February 14, 2013 by Regan Reid
“We’re still seen as insurance salesmen,” commented Christine Lithgow, president and CEO of Aon Risk Solutions Canada at Canadian Insurance Top Broker’s second annual Top Broker Summit. At the sold-out, full-day event, 180 delegates heard from industry leaders and clients on what producers can do to grow their business, better their service and demonstrate their true value.
Growth Through Acquisition
Martin P. Hughes, chairman and CEO of HUB International, began the day with a keynote address that discussed how HUB has grown to become one of the leading brokerages in North America and how the firm plans to grow globally.
Since it was formed in 1998, HUB has completed 250 acquisitions across North America, and in December 2011 it acquired its first brokerage in Brazil.

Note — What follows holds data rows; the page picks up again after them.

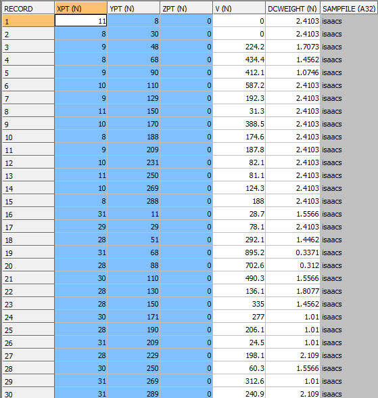Click the ZPT (N) column header
378x398 pixels.
pyautogui.click(x=187, y=9)
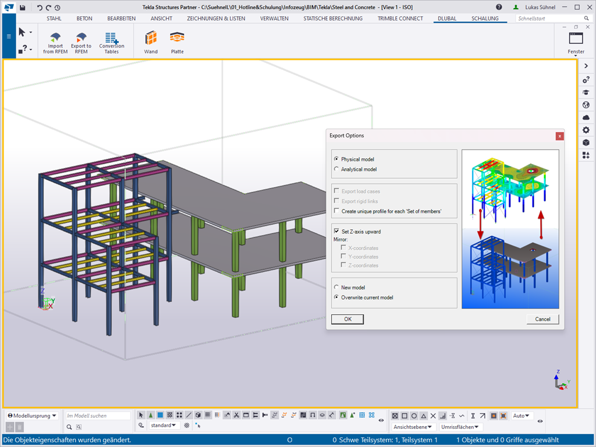Open the Fenster panel on the right
This screenshot has height=447, width=596.
(576, 41)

Through these many deals, Hughes has learned many lessons along the way. “M&A is great. It’s been the engine that has driven growth for a lot of brokerages,” he said, “but it’s also been the engine that has killed a lot of brokerages.” A key to HUB’s success, according to Hughes, is the firm’s centralized model. “[We have] 250 offices all reporting to one of 22 hubs. So we’ve got 22, what I would call, ‘regional brokerages’ that are really focused on providing value-added service,” he said. “If you don’t have a model that is providing quality service to your clients, it’s just not a sustainable model. It won’t last.”
In the second session, a panel of insurers discussed the big issues and risks affecting the industry and how brokers can improve relationships with their markets. The panel featured: Catlin Canada senior underwriter David Connor; Northbridge Insurance senior vice-president of market management Dave De Kuyper; Travelers Canada vice-president of financial and professional services Francine Armel; and Aviva Canada’s vice-president of enterprise risk management Susan Meltzer.

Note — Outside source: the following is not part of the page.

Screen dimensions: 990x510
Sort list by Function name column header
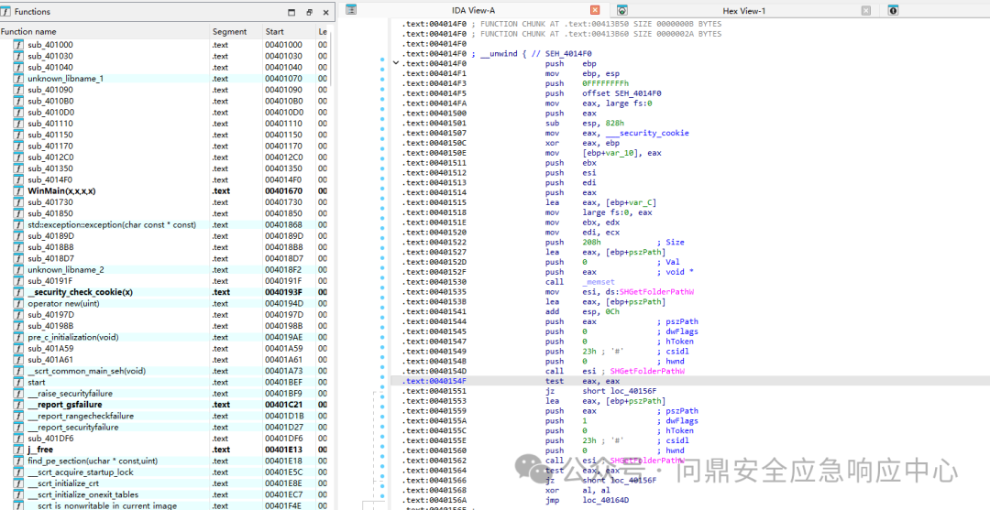(x=28, y=31)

Meltzer discussed the major issues that she believes will have an impact on the industry going forward, including the low interest rate environment, the US fiscal cliff and the increased frequency of large catastrophic losses—something Canada is certainly not immune to.
“I don’t believe that any one large storm like a Hurricane Sandy or an earthquake has a significant impact on the industry as a whole, because that’s what we’re capitalized for,” she said. “What has an impact on profitability, however, is the series of large losses. The randomness of the weather today, the inability of our actuaries to understand truly what’s coming given the changes in the environment and the increased frequency you’ve seen [in a] year or two, is going to, again, put a continuous amount of pressure on the market.”
De Kuyper discussed the evolving needs of customers and noted that today’s consumers are more knowledgeable and expect more from their brokers. He stressed that brokers need to provide better risk management solutions for smaller clients. He stated that 95% of enterprise in Canada is made up of businesses that have revenues of $5 million or less. “There’s a great opportunity for us to get into those smaller accounts to really give them the insights and advice that they need,” he said.
Turning to specific risks, Armel discussed cyber exposure, a risk that can affect any business that collects information, especially personal information. Alberta is the only province in Canada that has a mandatory privacy breach notification requirement. However, there is currently a bill before parliament that would require such notification. “I think it’s safe to assume that when that passes—I think it’s a matter of time, rather than if—we will see perhaps an increase in cyber liability exposure,” she said.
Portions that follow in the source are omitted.